* **Source data**
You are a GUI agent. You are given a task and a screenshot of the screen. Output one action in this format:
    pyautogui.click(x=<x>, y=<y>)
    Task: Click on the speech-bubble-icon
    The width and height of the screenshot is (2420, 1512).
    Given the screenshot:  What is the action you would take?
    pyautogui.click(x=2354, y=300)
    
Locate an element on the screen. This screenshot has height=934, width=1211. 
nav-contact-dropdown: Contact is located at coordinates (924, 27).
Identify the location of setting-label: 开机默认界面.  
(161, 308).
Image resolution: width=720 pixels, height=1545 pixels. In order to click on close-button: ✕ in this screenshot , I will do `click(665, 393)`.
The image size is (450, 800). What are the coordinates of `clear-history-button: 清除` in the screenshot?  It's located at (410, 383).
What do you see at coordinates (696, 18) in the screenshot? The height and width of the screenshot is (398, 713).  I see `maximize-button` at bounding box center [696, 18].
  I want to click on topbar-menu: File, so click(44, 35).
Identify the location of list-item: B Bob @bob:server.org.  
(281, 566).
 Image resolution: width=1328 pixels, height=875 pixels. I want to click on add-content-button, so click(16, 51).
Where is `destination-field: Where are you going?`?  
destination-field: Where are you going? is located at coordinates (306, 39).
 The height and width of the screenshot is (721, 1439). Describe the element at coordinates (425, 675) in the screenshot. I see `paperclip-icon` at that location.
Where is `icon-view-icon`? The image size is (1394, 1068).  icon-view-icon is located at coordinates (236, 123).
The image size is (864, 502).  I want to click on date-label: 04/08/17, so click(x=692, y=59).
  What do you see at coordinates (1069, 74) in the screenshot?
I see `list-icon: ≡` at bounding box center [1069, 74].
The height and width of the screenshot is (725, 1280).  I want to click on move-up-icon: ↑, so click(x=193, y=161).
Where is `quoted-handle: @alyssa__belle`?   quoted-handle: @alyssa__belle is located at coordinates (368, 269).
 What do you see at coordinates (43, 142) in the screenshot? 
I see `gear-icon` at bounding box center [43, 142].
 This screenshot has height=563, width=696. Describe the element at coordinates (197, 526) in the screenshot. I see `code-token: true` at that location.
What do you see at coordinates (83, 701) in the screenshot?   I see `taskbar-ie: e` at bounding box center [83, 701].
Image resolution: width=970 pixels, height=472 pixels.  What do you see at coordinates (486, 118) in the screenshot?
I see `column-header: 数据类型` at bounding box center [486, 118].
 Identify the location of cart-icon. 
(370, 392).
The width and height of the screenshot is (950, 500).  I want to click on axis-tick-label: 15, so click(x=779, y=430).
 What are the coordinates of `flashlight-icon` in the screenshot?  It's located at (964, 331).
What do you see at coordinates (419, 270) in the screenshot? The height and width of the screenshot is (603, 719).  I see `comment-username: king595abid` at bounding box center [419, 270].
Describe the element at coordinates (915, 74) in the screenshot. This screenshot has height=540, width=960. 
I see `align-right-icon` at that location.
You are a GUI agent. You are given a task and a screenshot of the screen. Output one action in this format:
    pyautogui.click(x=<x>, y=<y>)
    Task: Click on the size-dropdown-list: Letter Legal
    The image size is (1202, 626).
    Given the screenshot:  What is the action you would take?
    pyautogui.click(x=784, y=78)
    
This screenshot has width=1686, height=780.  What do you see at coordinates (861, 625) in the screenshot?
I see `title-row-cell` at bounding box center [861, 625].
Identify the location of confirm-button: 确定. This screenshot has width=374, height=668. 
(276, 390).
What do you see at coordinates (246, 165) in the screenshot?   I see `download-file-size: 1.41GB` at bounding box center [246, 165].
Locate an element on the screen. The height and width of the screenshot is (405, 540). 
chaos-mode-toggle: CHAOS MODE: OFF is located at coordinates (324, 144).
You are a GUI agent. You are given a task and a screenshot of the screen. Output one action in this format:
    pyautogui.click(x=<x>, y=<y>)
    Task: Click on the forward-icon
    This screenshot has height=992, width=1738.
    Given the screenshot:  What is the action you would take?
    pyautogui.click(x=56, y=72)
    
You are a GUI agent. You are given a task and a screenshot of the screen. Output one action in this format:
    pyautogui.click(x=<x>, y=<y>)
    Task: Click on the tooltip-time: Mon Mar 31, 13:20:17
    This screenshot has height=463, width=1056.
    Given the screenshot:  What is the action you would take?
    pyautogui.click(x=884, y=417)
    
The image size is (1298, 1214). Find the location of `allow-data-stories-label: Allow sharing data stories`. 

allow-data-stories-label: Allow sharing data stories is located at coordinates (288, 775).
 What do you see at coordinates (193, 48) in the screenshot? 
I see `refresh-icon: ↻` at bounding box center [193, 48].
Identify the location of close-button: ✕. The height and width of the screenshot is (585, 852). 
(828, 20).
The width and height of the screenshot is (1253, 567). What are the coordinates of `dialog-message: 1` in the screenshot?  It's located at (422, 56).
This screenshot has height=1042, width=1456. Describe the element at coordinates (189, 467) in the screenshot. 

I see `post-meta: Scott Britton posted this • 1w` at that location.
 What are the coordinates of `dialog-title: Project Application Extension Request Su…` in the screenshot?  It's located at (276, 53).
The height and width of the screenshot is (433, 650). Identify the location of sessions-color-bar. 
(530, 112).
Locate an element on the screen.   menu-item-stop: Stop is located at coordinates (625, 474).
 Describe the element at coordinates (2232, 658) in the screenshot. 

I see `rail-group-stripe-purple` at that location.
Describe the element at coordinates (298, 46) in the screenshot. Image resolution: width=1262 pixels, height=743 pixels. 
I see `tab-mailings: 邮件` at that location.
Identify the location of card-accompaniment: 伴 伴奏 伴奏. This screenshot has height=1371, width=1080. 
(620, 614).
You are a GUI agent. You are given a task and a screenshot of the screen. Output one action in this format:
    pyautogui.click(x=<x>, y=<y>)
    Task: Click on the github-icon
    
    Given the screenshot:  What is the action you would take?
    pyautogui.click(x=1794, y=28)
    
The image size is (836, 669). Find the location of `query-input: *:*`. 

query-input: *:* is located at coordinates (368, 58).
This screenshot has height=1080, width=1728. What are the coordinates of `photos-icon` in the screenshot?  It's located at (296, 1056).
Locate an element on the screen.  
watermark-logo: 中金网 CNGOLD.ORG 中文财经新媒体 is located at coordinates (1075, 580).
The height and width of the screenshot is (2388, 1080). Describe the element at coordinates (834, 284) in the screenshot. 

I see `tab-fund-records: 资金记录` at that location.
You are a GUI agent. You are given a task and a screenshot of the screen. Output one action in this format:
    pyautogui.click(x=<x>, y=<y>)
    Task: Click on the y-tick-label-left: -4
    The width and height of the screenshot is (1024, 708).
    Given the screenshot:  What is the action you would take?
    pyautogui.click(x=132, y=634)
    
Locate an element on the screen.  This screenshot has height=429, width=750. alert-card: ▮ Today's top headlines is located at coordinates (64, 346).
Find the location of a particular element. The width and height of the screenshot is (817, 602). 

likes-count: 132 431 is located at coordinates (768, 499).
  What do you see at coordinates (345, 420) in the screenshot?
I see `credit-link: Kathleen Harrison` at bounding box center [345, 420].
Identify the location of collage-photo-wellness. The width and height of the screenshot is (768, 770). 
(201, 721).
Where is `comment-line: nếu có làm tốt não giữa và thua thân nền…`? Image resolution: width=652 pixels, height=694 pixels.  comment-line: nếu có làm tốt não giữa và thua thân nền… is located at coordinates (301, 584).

* **About this task**
Update the listing above by replacing every "Identify the location of" with "Find the position of" and leaving everything else unchanged.

* **Solved problem**
You are a GUI agent. You are given a task and a screenshot of the screen. Output one action in this format:
    pyautogui.click(x=<x>, y=<y>)
    Task: Click on the speech-bubble-icon
    The width and height of the screenshot is (2420, 1512).
    Given the screenshot:  What is the action you would take?
    pyautogui.click(x=2354, y=300)
    
Locate an element on the screen. This screenshot has height=934, width=1211. 
nav-contact-dropdown: Contact is located at coordinates (924, 27).
Find the position of setting-label: 开机默认界面.  
(161, 308).
Image resolution: width=720 pixels, height=1545 pixels. In order to click on close-button: ✕ in this screenshot , I will do `click(665, 393)`.
The image size is (450, 800). What are the coordinates of `clear-history-button: 清除` in the screenshot?  It's located at (410, 383).
What do you see at coordinates (696, 18) in the screenshot? The height and width of the screenshot is (398, 713).  I see `maximize-button` at bounding box center [696, 18].
  I want to click on topbar-menu: File, so click(44, 35).
Find the position of list-item: B Bob @bob:server.org.  
(281, 566).
 Image resolution: width=1328 pixels, height=875 pixels. I want to click on add-content-button, so click(16, 51).
Where is `destination-field: Where are you going?`?  
destination-field: Where are you going? is located at coordinates (306, 39).
 The height and width of the screenshot is (721, 1439). Describe the element at coordinates (425, 675) in the screenshot. I see `paperclip-icon` at that location.
Where is `icon-view-icon`? The image size is (1394, 1068).  icon-view-icon is located at coordinates (236, 123).
The image size is (864, 502).  I want to click on date-label: 04/08/17, so click(x=692, y=59).
  What do you see at coordinates (1069, 74) in the screenshot?
I see `list-icon: ≡` at bounding box center [1069, 74].
The height and width of the screenshot is (725, 1280).  I want to click on move-up-icon: ↑, so click(x=193, y=161).
Where is `quoted-handle: @alyssa__belle`?   quoted-handle: @alyssa__belle is located at coordinates (368, 269).
 What do you see at coordinates (43, 142) in the screenshot? 
I see `gear-icon` at bounding box center [43, 142].
 This screenshot has height=563, width=696. Describe the element at coordinates (197, 526) in the screenshot. I see `code-token: true` at that location.
What do you see at coordinates (83, 701) in the screenshot?   I see `taskbar-ie: e` at bounding box center [83, 701].
Image resolution: width=970 pixels, height=472 pixels.  What do you see at coordinates (486, 118) in the screenshot?
I see `column-header: 数据类型` at bounding box center [486, 118].
 Find the position of cart-icon. 
(370, 392).
The width and height of the screenshot is (950, 500).  I want to click on axis-tick-label: 15, so click(x=779, y=430).
 What are the coordinates of `flashlight-icon` in the screenshot?  It's located at (964, 331).
What do you see at coordinates (419, 270) in the screenshot? The height and width of the screenshot is (603, 719).  I see `comment-username: king595abid` at bounding box center [419, 270].
Describe the element at coordinates (915, 74) in the screenshot. This screenshot has height=540, width=960. 
I see `align-right-icon` at that location.
You are a GUI agent. You are given a task and a screenshot of the screen. Output one action in this format:
    pyautogui.click(x=<x>, y=<y>)
    Task: Click on the size-dropdown-list: Letter Legal
    The image size is (1202, 626).
    Given the screenshot:  What is the action you would take?
    pyautogui.click(x=784, y=78)
    
This screenshot has width=1686, height=780.  What do you see at coordinates (861, 625) in the screenshot?
I see `title-row-cell` at bounding box center [861, 625].
Find the position of confirm-button: 确定. This screenshot has width=374, height=668. 
(276, 390).
What do you see at coordinates (246, 165) in the screenshot?   I see `download-file-size: 1.41GB` at bounding box center [246, 165].
Locate an element on the screen. The height and width of the screenshot is (405, 540). 
chaos-mode-toggle: CHAOS MODE: OFF is located at coordinates (324, 144).
You are a GUI agent. You are given a task and a screenshot of the screen. Output one action in this format:
    pyautogui.click(x=<x>, y=<y>)
    Task: Click on the forward-icon
    This screenshot has height=992, width=1738.
    Given the screenshot:  What is the action you would take?
    pyautogui.click(x=56, y=72)
    
You are a GUI agent. You are given a task and a screenshot of the screen. Output one action in this format:
    pyautogui.click(x=<x>, y=<y>)
    Task: Click on the tooltip-time: Mon Mar 31, 13:20:17
    This screenshot has height=463, width=1056.
    Given the screenshot:  What is the action you would take?
    pyautogui.click(x=884, y=417)
    
The image size is (1298, 1214). Find the location of `allow-data-stories-label: Allow sharing data stories`. 

allow-data-stories-label: Allow sharing data stories is located at coordinates (288, 775).
 What do you see at coordinates (193, 48) in the screenshot? 
I see `refresh-icon: ↻` at bounding box center [193, 48].
Find the position of close-button: ✕. The height and width of the screenshot is (585, 852). 
(828, 20).
The width and height of the screenshot is (1253, 567). What are the coordinates of `dialog-message: 1` in the screenshot?  It's located at (422, 56).
This screenshot has height=1042, width=1456. Describe the element at coordinates (189, 467) in the screenshot. 

I see `post-meta: Scott Britton posted this • 1w` at that location.
 What are the coordinates of `dialog-title: Project Application Extension Request Su…` in the screenshot?  It's located at (276, 53).
The height and width of the screenshot is (433, 650). Find the position of sessions-color-bar. 
(530, 112).
Locate an element on the screen.   menu-item-stop: Stop is located at coordinates (625, 474).
 Describe the element at coordinates (2232, 658) in the screenshot. 

I see `rail-group-stripe-purple` at that location.
Describe the element at coordinates (298, 46) in the screenshot. Image resolution: width=1262 pixels, height=743 pixels. 
I see `tab-mailings: 邮件` at that location.
Find the position of card-accompaniment: 伴 伴奏 伴奏. This screenshot has height=1371, width=1080. 
(620, 614).
You are a GUI agent. You are given a task and a screenshot of the screen. Output one action in this format:
    pyautogui.click(x=<x>, y=<y>)
    Task: Click on the github-icon
    
    Given the screenshot:  What is the action you would take?
    pyautogui.click(x=1794, y=28)
    
The image size is (836, 669). Find the location of `query-input: *:*`. 

query-input: *:* is located at coordinates (368, 58).
This screenshot has height=1080, width=1728. What are the coordinates of `photos-icon` in the screenshot?  It's located at (296, 1056).
Locate an element on the screen.  
watermark-logo: 中金网 CNGOLD.ORG 中文财经新媒体 is located at coordinates (1075, 580).
The height and width of the screenshot is (2388, 1080). Describe the element at coordinates (834, 284) in the screenshot. 

I see `tab-fund-records: 资金记录` at that location.
You are a GUI agent. You are given a task and a screenshot of the screen. Output one action in this format:
    pyautogui.click(x=<x>, y=<y>)
    Task: Click on the y-tick-label-left: -4
    The width and height of the screenshot is (1024, 708).
    Given the screenshot:  What is the action you would take?
    pyautogui.click(x=132, y=634)
    
Locate an element on the screen.  This screenshot has height=429, width=750. alert-card: ▮ Today's top headlines is located at coordinates (64, 346).
Find the location of a particular element. The width and height of the screenshot is (817, 602). 

likes-count: 132 431 is located at coordinates (768, 499).
  What do you see at coordinates (345, 420) in the screenshot?
I see `credit-link: Kathleen Harrison` at bounding box center [345, 420].
Find the position of collage-photo-wellness. The width and height of the screenshot is (768, 770). 
(201, 721).
Where is `comment-line: nếu có làm tốt não giữa và thua thân nền…`? Image resolution: width=652 pixels, height=694 pixels.  comment-line: nếu có làm tốt não giữa và thua thân nền… is located at coordinates (301, 584).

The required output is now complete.